La dinámica de la fe común y la experiencia de la absolución de los pecados son situaciones espirituales que vivimos en el cuerpo vivo de Cristo, la Iglesia, y sobre todo donde se revela por excelencia es en la Divina Liturgia. Dentro de los desafíos de la época contemporánea y la confusión de las pasioned del mundo, la solución está más allá de los hombres racionalistas. Está allí donde existe el mismo Cristo, el único capaz de sanar cualquier parálisis.
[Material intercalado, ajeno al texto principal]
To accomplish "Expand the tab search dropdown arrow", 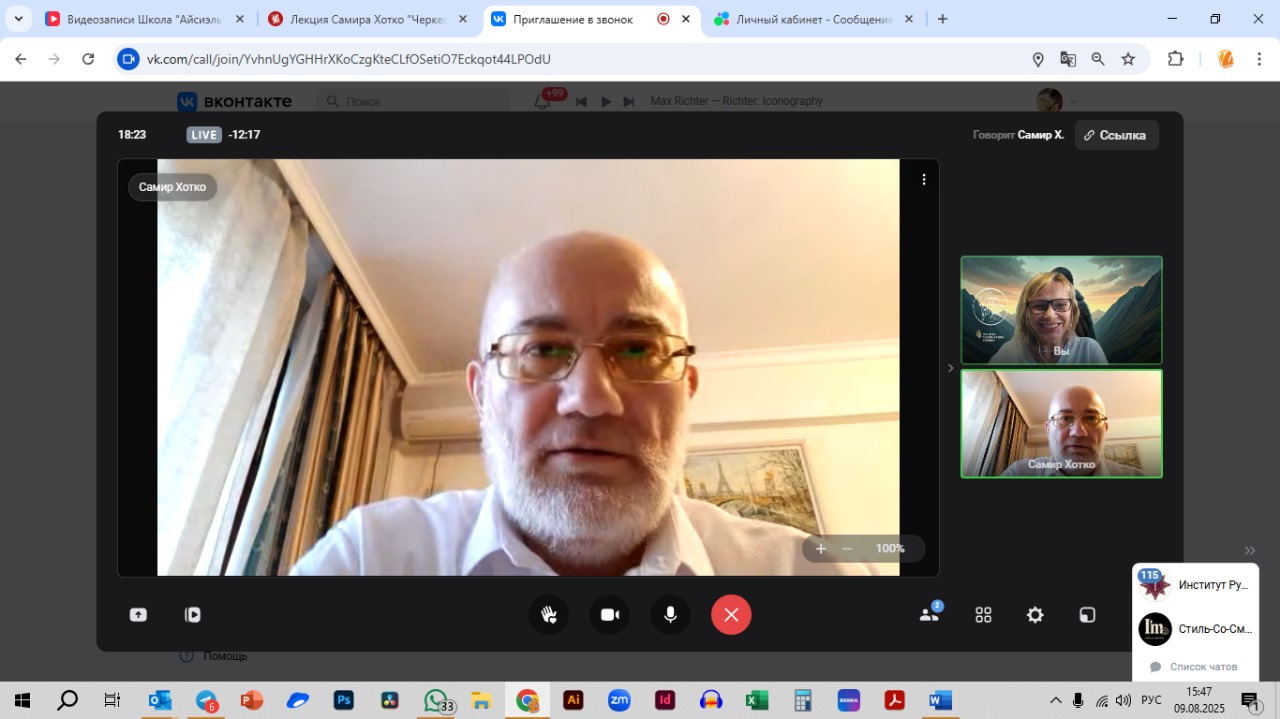I will coord(18,19).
S.E. Policarpo (Stavrópoulos) / P. Jorge Dorbarakis


LECTURAS


Rom 12,6-14: Hermanos, teniendo dones diferentes, según la gracia que se nos ha dado, deben ejercerse así: la profecía, de acuerdo con la regla de la fe; el servicio, dedicándose a servir; el que enseña, aplicándose a la enseñanza; el que exhorta, ocupándose en la exhortación; el que se dedica a distribuir los bienes, hágalo con generosidad; el que preside, con solicitud; el que hace obras de misericordia, con gusto. Que vuestro amor no sea fingido; aborreciendo lo malo, apegaos a lo bueno. Amaos cordialmente unos a otros; que cada cual estime a los otros más que a sí mismo; en la actividad, no seáis negligentes; en el espíritu, manteneos fervorosos, sirviendo constantemente al Señor. Que la esperanza os tenga alegres; manteneos firmes en la tribulación, sed asiduos en la oración; compartid las necesidades de los santos; practicad la hospitalidad. Bendecid a los que os persiguen; bendecid, sí, no maldigáis.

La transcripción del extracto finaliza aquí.